* **MATERIALS PROVIDED**
________________
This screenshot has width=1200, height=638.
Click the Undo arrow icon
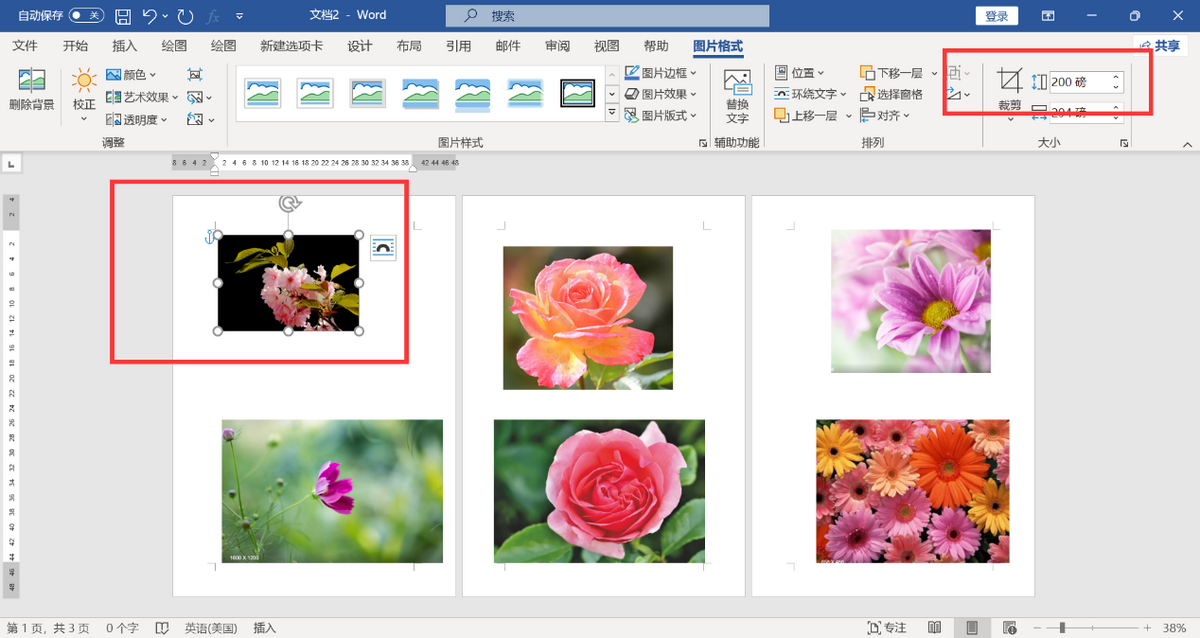point(150,16)
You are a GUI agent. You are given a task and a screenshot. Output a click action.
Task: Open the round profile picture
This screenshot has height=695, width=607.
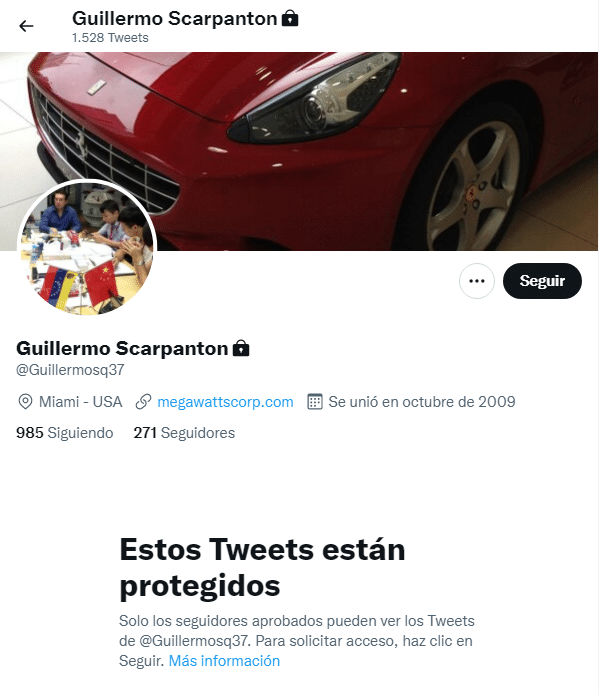click(87, 248)
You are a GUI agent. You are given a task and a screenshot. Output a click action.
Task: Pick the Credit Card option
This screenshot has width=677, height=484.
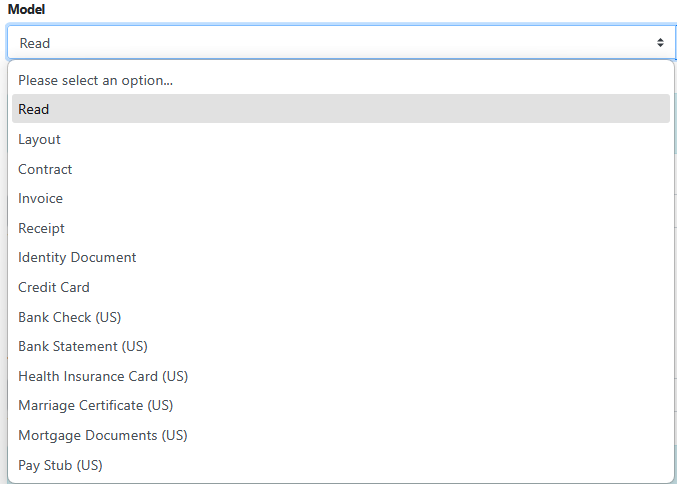(x=54, y=287)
________________
* **WORK TO DO**
Retype the listing above word for word, leaving out the pictures.

* **CORRECT RESPONSE**
This screenshot has width=1200, height=638.
Click the Undo arrow icon
point(150,16)
You are a GUI agent. You are given a task and a screenshot. Output a click action.
Task: Open the round profile picture
This screenshot has height=695, width=607.
click(87, 248)
You are a GUI agent. You are given a task and a screenshot. Output a click action.
Task: Pick the Credit Card option
This screenshot has width=677, height=484.
(x=54, y=287)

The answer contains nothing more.